At first, Manong Julio lived with his brother's family when he first arrived. Having reached only up to Grade six in the Philippines, the only job he qualified for was as a helper in his brother's landscaping business – trimming hedges, mowing lawns, etc.
When his family arrived from the Philippines, he rented a room for the whole family. Only when the older children got jobs did they decide to rent a small two-bedroom apartment in Kalihi.
The last time I saw him, Manong Julio was still working for his brother's landscaping company together with his eldest son who was supporting himself in college. With his salary and his wife's income from selling fruits in the market plus the additional income from the recyclables that he was collecting daily after work and during his off days, Mang Julio has been able to send a maximum of 300 dollars a month to his other children back in the Philippines.
Manang Rosing's Ilocana accent gave her away when, one late afternoon, she replied to my question whether the bus going up to the valley has already gone by. "Yis, serr", she answered. Too tired to walk up through five blocks or so away to where my apartment was and faced with the prospect of just sitting there for another 40 minutes or so, I decided to engage her in conversation.
Manang Rosing who hails from Ilocos Norte in northern Philippines was probably also in her 60's. She came to Honolulu in early 2006 after spending some three years in South Carolina with a daughter and her Caucasian husband who had petitioned her to come to America to care for their children with a promise to remunerate her. Upon seeing an opportunity to work and help her other children in the Philippines, she agreed. Her plan to help her other children, however, did not materialize. Almost in tears she narrated to me how she had slaved herself caring for her grandchildren and doing all household chores for her daughter's family, but all she got in return was leftover food and hand-me-down clothes.
Manang Rosing's ordeal fortunately ended when a close friend from Honolulu convinced her to come over and gave her a cleaning job with one of her clients.
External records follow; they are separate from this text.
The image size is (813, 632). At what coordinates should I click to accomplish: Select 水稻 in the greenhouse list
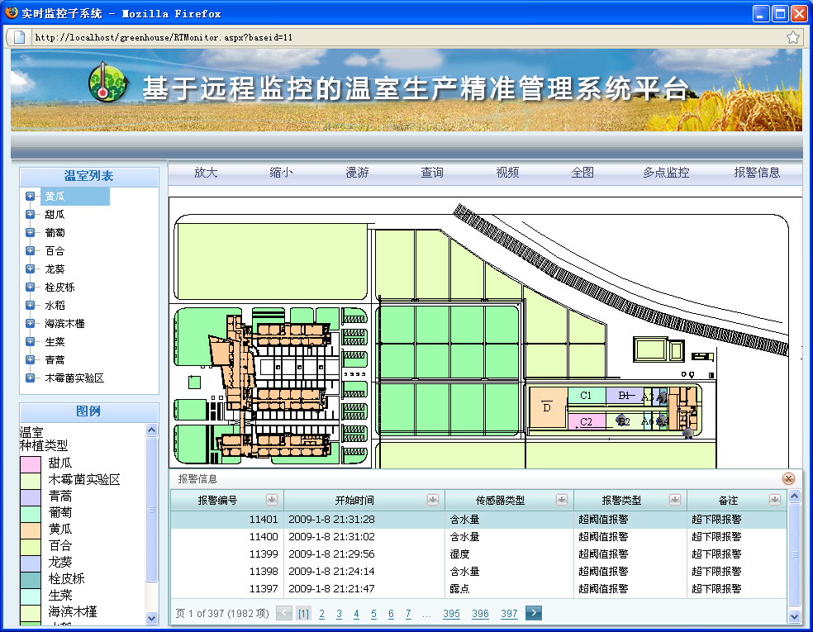coord(55,306)
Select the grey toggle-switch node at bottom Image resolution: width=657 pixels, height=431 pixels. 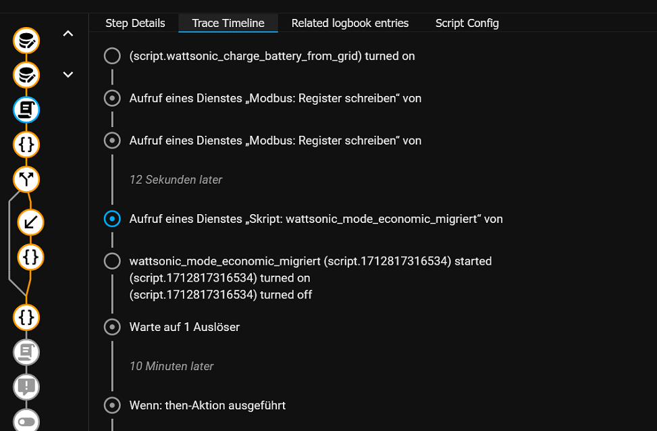[26, 420]
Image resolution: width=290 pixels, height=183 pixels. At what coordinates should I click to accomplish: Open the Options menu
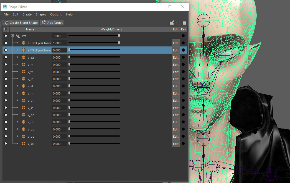coord(56,14)

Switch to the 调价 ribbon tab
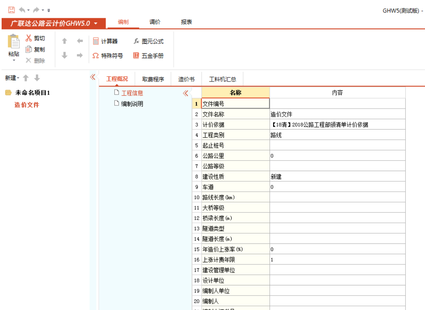pyautogui.click(x=155, y=22)
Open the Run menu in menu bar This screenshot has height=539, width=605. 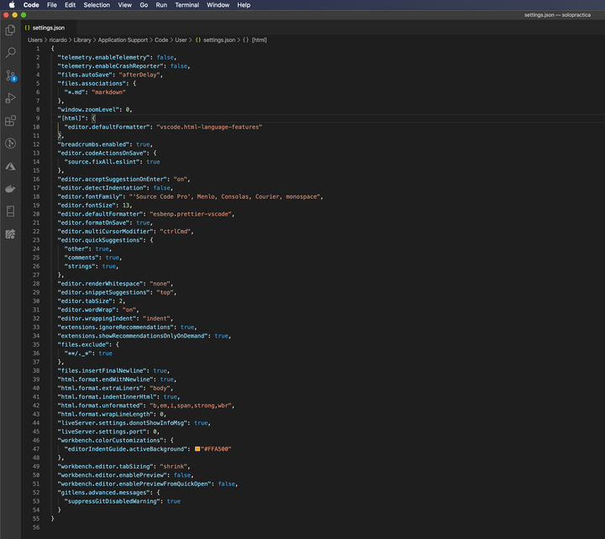pyautogui.click(x=161, y=5)
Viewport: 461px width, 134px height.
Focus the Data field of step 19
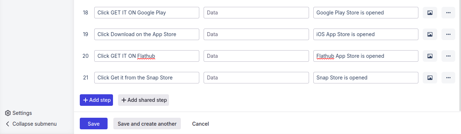[256, 34]
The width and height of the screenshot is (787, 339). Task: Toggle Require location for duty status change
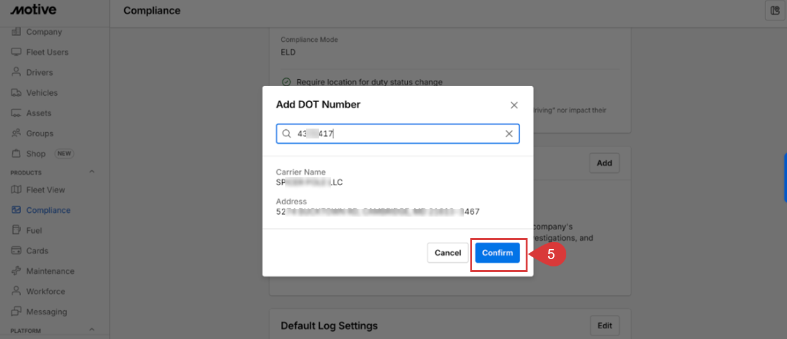coord(286,82)
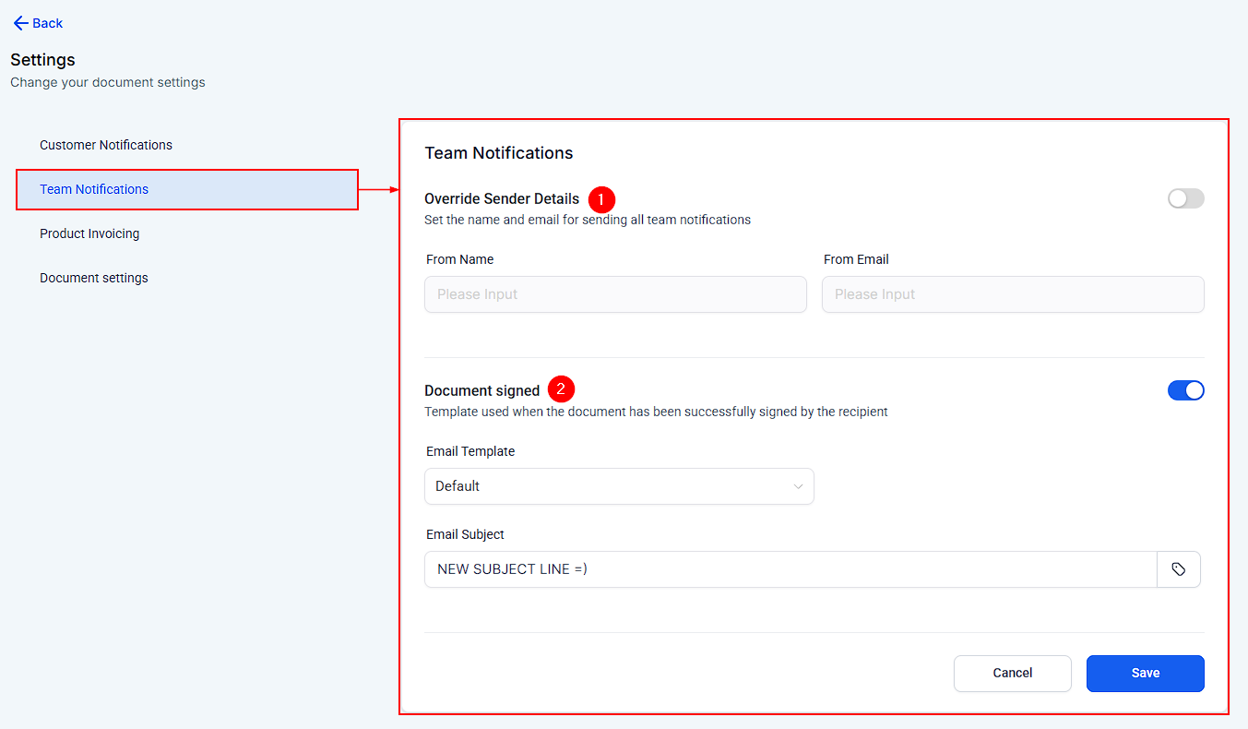Disable the Document signed toggle
Screen dimensions: 1248x729
click(1185, 390)
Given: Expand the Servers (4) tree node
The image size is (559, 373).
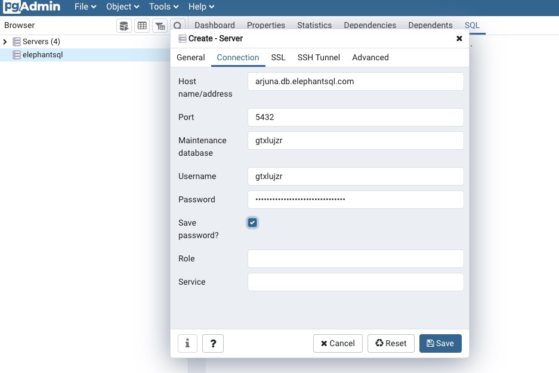Looking at the screenshot, I should pos(5,42).
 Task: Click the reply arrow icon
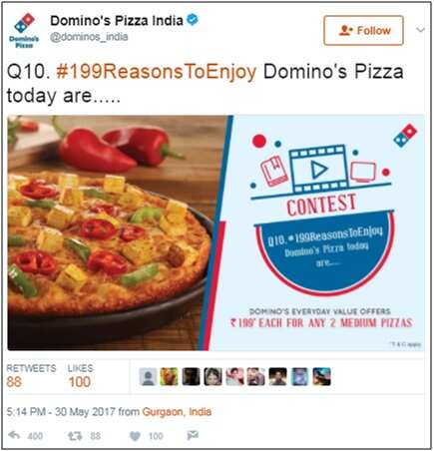click(14, 435)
She turned emotional again when she said how agonizing it was for her when she decided to leave South Carolina as she had become close to her grandchildren. The thought of her other children and grandchildren back in the Philippines, however, overruled whatever concerns she had for her American grandchildren.
At the time of our meeting, she was living in a rented room in her friend's house. She was working five times a week for different clients as a cleaning lady. On her off days, she would harvest malunggay leaves, camote tops, saluyot leaves, okra, string beans and other vegetables from their backyard, tie them up in smaller bundles and then sell them in the sidewalks in Chinatown for a dollar or two dollars each bundle. At the end of the month, she would hie off to the remittance center and send a hundred or two hundred dollars to her children in the Philippines. "Narigat ti biyag ditoy ading ko, ngem nasiyaat met" (Life is hard here, my brother, but I'm happy), she concluded her story.
Some last words.
I stayed in Honolulu for some nine months in all until I cut short my stay due to my open heart surgery. And during that period I have had the opportunity of hearing again what Salvador the taxi driver told me when I asked him whether he was Filipino or not: "No sir, I am Ilocano!"
Come to think of it now, they (Salvador and the others) actually meant that they speak Ilocano not Pilipino or Tagalog (spelled with a P, "Pilipino" is how Tagalog is commonly known in the Philippines). Thus, I do not think they meant to deny their Filipino roots or nationality at all as others have concluded.
You see, I have never met a group of Filipinos in America who are more Filipino in their values, culture, and love for family than the Ilocanos I have encountered in Honolulu.